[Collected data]
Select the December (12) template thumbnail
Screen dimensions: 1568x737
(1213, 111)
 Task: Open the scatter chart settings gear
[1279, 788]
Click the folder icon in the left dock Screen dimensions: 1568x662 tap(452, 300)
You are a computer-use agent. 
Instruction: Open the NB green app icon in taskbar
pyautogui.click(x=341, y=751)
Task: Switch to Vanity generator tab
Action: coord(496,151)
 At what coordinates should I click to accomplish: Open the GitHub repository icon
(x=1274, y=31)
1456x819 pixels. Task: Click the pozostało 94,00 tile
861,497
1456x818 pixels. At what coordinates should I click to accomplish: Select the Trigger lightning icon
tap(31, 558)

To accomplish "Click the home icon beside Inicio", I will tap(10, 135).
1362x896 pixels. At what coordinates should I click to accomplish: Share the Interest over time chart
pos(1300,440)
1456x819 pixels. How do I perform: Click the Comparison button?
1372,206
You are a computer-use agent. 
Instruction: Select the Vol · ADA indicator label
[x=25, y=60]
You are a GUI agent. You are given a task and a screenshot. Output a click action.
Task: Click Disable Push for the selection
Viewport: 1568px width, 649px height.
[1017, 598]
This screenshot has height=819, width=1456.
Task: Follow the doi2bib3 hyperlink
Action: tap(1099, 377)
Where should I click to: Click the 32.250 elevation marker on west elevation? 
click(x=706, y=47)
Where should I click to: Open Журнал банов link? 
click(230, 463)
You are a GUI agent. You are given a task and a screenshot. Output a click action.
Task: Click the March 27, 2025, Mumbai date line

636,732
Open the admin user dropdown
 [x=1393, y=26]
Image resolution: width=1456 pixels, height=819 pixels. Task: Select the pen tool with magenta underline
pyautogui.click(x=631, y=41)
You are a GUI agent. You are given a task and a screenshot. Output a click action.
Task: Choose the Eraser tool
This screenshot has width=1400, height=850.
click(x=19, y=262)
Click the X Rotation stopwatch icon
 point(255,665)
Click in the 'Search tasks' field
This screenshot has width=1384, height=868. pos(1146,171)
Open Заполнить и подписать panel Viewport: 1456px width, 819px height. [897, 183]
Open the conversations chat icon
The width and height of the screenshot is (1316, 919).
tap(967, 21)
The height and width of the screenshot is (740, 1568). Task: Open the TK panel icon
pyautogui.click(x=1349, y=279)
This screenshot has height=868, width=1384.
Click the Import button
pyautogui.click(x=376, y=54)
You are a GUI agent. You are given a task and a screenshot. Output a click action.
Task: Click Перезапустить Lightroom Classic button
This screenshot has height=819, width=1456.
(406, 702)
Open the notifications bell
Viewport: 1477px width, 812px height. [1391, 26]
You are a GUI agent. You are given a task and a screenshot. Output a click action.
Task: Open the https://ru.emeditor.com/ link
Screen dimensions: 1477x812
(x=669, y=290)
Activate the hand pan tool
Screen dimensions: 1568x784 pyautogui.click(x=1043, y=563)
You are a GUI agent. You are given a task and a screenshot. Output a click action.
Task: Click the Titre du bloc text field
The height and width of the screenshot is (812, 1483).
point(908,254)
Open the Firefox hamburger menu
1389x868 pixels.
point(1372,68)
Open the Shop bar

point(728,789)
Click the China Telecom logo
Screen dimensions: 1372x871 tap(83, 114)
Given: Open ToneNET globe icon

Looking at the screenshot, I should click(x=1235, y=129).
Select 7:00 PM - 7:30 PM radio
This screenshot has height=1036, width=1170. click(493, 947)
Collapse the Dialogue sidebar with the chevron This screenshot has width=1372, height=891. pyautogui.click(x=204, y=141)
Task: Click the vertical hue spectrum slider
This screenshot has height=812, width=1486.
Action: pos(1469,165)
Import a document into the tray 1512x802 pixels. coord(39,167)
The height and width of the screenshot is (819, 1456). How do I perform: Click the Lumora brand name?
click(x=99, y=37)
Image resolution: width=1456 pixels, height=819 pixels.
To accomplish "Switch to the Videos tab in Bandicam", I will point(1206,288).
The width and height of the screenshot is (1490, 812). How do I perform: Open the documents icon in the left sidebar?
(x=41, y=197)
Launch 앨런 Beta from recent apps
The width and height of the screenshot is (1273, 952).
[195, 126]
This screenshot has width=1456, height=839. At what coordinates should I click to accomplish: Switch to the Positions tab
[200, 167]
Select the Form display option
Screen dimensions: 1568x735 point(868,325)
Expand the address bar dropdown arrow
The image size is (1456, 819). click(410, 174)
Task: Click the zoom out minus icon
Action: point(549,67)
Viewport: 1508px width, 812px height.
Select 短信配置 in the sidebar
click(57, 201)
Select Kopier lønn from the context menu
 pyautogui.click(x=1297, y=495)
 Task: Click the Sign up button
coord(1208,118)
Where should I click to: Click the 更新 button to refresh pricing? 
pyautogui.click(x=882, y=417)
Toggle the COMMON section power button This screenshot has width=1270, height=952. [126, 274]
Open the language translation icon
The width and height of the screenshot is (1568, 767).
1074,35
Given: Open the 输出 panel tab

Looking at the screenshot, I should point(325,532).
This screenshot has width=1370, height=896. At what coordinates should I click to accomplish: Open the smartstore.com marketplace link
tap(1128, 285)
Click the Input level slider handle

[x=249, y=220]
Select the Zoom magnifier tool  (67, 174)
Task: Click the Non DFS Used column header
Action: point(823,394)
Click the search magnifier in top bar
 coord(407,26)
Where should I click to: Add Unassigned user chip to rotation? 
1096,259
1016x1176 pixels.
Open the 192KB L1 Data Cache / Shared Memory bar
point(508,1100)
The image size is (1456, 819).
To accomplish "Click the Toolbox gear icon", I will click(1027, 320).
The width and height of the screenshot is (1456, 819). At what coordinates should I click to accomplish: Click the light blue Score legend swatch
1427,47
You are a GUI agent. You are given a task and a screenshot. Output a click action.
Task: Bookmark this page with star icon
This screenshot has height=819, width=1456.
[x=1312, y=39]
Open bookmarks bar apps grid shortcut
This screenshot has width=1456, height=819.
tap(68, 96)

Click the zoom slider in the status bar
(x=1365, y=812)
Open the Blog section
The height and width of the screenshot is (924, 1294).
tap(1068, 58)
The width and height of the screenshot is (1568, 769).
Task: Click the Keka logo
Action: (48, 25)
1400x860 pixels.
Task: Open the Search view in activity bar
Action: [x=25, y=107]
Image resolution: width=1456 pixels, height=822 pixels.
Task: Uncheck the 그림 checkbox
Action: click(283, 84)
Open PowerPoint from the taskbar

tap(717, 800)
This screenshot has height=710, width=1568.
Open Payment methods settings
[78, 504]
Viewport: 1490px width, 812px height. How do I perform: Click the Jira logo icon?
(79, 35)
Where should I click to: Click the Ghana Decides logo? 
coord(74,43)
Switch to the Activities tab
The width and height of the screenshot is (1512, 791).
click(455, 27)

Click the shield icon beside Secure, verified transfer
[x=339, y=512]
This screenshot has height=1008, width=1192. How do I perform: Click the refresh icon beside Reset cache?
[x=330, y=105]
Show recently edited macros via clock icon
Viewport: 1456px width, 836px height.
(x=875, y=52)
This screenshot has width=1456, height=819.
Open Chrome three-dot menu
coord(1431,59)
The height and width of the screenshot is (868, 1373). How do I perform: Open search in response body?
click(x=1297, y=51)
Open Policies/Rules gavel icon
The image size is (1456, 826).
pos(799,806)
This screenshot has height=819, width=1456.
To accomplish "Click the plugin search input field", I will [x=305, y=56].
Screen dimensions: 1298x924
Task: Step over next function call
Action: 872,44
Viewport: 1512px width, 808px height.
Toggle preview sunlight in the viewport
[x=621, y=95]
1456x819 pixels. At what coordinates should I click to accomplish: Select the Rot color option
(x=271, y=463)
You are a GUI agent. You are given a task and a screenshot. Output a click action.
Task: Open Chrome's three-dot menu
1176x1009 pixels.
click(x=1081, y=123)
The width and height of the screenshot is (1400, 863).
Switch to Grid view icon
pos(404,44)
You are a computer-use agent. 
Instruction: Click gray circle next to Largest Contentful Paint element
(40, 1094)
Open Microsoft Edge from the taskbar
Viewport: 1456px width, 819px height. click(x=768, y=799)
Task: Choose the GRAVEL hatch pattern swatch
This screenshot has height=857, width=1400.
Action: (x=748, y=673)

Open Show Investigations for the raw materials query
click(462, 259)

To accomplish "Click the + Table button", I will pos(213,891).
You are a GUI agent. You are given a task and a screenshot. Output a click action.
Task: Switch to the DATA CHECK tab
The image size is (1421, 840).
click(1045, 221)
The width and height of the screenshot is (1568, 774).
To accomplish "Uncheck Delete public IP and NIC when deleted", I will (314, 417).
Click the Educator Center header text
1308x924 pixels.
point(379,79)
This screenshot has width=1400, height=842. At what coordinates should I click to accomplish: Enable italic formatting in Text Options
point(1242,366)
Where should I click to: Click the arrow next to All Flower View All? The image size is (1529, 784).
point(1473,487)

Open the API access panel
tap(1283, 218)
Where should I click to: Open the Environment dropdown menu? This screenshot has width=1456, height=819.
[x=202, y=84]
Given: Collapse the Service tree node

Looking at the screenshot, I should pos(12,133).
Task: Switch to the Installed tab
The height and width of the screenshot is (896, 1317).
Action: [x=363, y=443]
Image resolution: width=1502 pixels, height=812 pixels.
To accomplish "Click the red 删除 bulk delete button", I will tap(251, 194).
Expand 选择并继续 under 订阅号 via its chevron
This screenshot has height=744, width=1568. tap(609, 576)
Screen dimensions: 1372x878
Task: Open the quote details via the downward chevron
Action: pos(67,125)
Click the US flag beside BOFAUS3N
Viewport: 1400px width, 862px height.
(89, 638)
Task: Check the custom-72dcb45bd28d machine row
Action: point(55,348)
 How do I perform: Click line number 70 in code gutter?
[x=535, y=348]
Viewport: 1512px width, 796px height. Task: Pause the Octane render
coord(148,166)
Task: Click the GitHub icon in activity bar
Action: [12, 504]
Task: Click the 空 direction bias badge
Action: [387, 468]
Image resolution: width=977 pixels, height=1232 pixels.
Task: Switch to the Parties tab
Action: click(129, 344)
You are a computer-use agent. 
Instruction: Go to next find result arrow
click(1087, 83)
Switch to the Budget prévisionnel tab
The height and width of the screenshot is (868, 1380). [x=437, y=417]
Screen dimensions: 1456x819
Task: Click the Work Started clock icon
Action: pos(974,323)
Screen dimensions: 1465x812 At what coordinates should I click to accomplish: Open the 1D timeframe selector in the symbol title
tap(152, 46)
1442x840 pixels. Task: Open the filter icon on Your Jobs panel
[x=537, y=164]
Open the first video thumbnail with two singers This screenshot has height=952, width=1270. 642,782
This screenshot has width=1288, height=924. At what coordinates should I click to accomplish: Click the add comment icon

### Assignment
An exact, complete copy of the lines above from the one with "Select 短信配置 in the sidebar" through the one with "Open the language translation icon" is the whole answer.

### Solution to the problem
Select 短信配置 in the sidebar
click(57, 201)
Select Kopier lønn from the context menu
 pyautogui.click(x=1297, y=495)
 Task: Click the Sign up button
coord(1208,118)
Where should I click to: Click the 更新 button to refresh pricing? 
pyautogui.click(x=882, y=417)
Toggle the COMMON section power button This screenshot has width=1270, height=952. [126, 274]
Open the language translation icon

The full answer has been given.